┌─ Extracted text

Horse - the other red meat!

After three days in Venice and 10 days in Italy, we had to make our way back home. It was a great vacation with the family, and something I think we will all remember for the rest of our lives.

Wednesday, August 06, 2008

Trip to Italy - Part 2

While we stayed in Rome for the week, we made two day trips during those 7 days. Our first day trip (by way of a very comfortable high speed train) was to Florence. We had reservations to the Accademia dell'Arte del Disegno to see Michelangelo's David and several other works of art (sorry, no cameras allowed!).

Fountain in Florence

We then walked about the city, taking in the sights and sounds. A bus tour sped us through the highlights of the locale, and we visited the Ponte Vecchio ("old bridge"). The Ponte Vecchio was first constructed by the Romans, and was the only bridge not destroyed by the German forces during their withdrawl from Italy in 1944, allegedly because of an express order by Hitler.

Our second day trip took us South of Rome, to Naples. From Naples we caught a local train to Pompeii. What can I say about Pompeii, other than it was truly an amazing experience? It boggles my mind how complete a city it was, nearly 2000 years ago!

Pompeii Baking Area

The city is so well preserved that some of the artwork (mostly frescos) is still visible, and quite beautiful.

Fresco on the wall of a Pompeii house

We spent a good 5 hours walking around Pompeii, and could have easily extended that to a full day if we had the time. Herculaneum is Pompeii's lesser known sister city, which faced a similar fate. That archeological site would have needed another day in and of itself as well.

Vesuvius and Family

We then made our way back to Naples, and had pizza Margherita at pizzeria “Da Michele” - supposedly the place which originated this style of pizza. I can't say too much positive about the city of Naples itself (other than the pizza), as it was still recovering from a trash workers strike. We had to be extra careful of pick-pockets and others, and that extra vigilance can take a toll on your ability to relax and enjoy the sights and sounds.

My next post will cover our three days in Venice!

└─
┌─ Given entries

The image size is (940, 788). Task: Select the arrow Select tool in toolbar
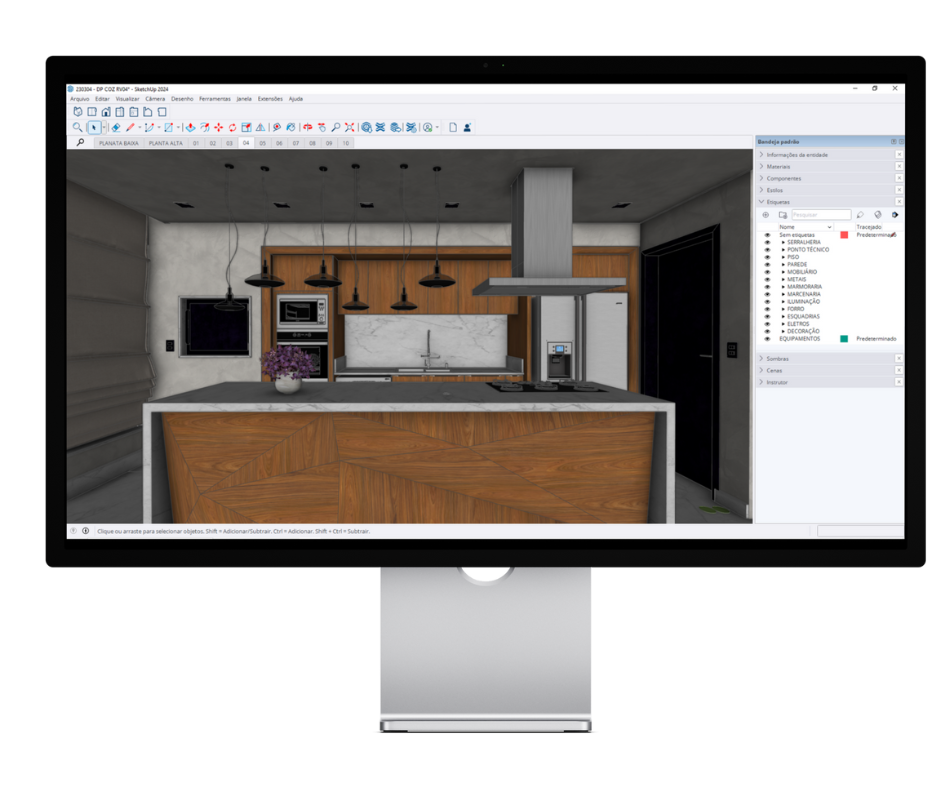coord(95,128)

└─
┌─ Given entries

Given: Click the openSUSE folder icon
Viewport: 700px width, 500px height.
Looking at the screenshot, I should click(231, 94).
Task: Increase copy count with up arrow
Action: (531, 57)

└─
┌─ Given entries

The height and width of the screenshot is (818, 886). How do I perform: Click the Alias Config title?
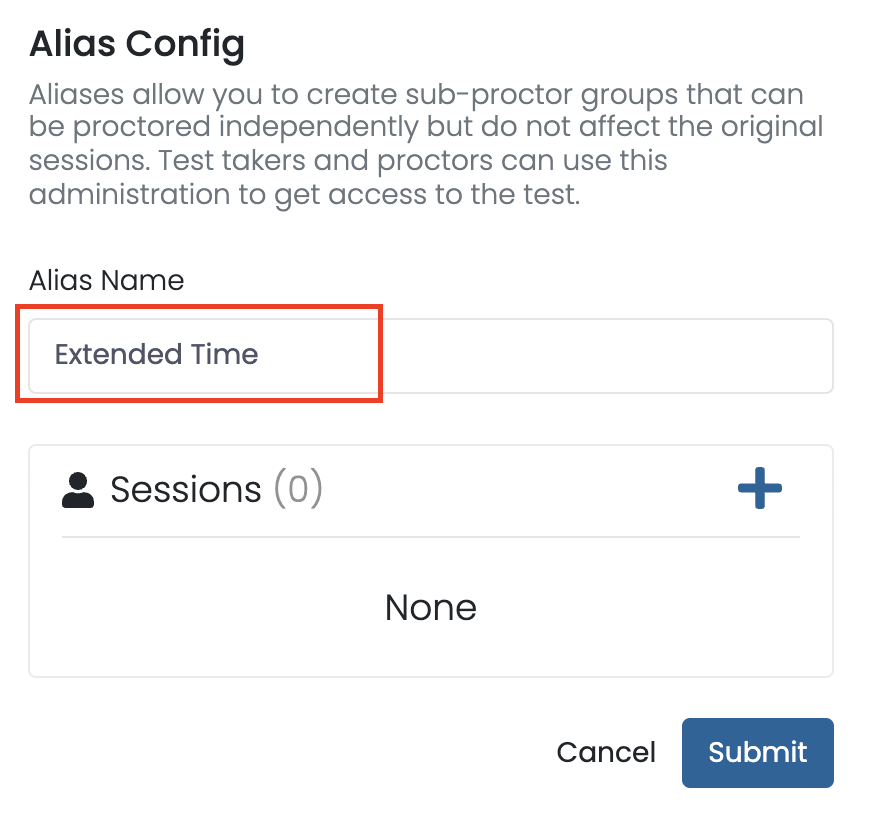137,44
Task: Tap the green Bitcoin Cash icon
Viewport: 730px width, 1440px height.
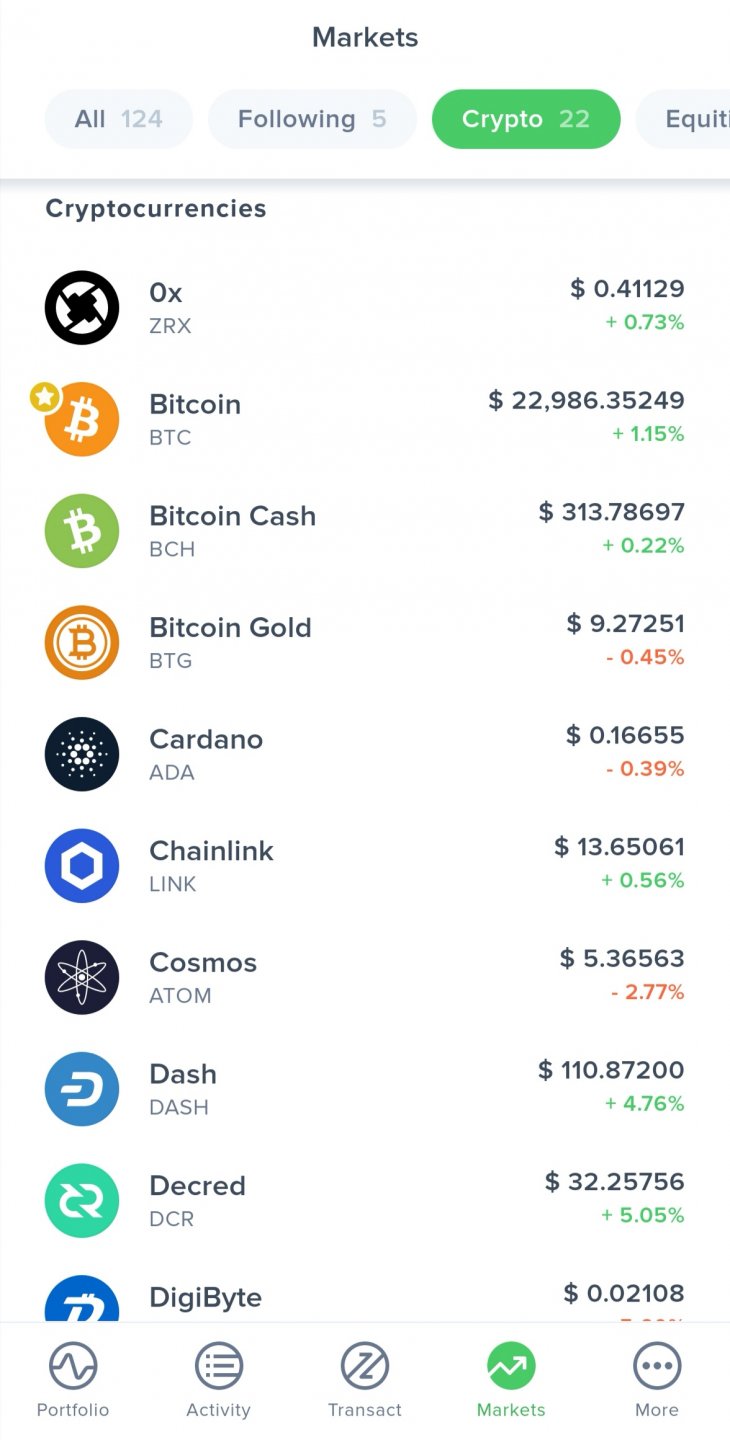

└─

Activity 1 ::
Answer these questions from the post about the trip to Italy.
(a) How did the family travel to Florence?
(b) How long did they spend walking around Pompeii?
(c) At which pizzeria did they eat pizza Margherita in Naples?
Activity 2 ::
For each statement, say whether the post about the trip to Italy agrees with it. Answer yes or no, and quote the words from the post that settle it.
(a) The family stayed in Rome for the week.
(b) Visitors could take pictures inside the Accademia dell'Arte del Disegno.
(c) Naples was still recovering from a trash workers strike during the visit.
Activity 3 ::
Resume the post about the trip to Italy, starting right after its final sentence.

Expected output 1 ::
(a) By a very comfortable high speed train.
(b) A good 5 hours.
(c) Pizzeria “Da Michele”.

Expected output 2 ::
(a) Yes: "While we stayed in Rome for the week"
(b) No: "sorry, no cameras allowed!"
(c) Yes: "it was still recovering from a trash workers strike"

Expected output 3 ::
Wednesday, May 21, 2008

Trip to Italy - Part 1

Well, things have been very busy for me and my family, but I have a few spare minutes and thought that I would update the blog on our biggest event this year so far - our trip to Italy. We went with our extended family, and everyone had a great time.

Several months before leaving, I decided to try and pick up as much of the Italian language as possible. I purchased a few books, and even gave the (very boring) Rosetta Stone program a try. However, the best tool I found for picking up conversational Italian is Pimsleur's Speak and Read Italian.

There are three courses in the series, each consisting of 30 lessons. Each lesson is just under 30 minutes, which just so happens to perfectly coincide with my commute time. Thus, I would often listen to a lesson on the way to work, and then repeat it on the way home or advance to the next one. I made good progress through the lessons, and made it half way through the Italian II course before we headed off to Italy.

We left for Italy on the Saturday before Easter, and actually arrived in Rome Easter morning. We spent that day checking into our hotel, relaxing, and trying to get a feel for the new surroundings.

View from Our Room

There are a lot of sights to see in Rome, as one might expect of a city with over 2,700 years of history. We took a bus tour around The Eternal City to get a feel for it, and stopped off at Piazza Navona to walk around a bit.

Piazza Navona

A short walk from there, and you'll find yourself at the Pantheon.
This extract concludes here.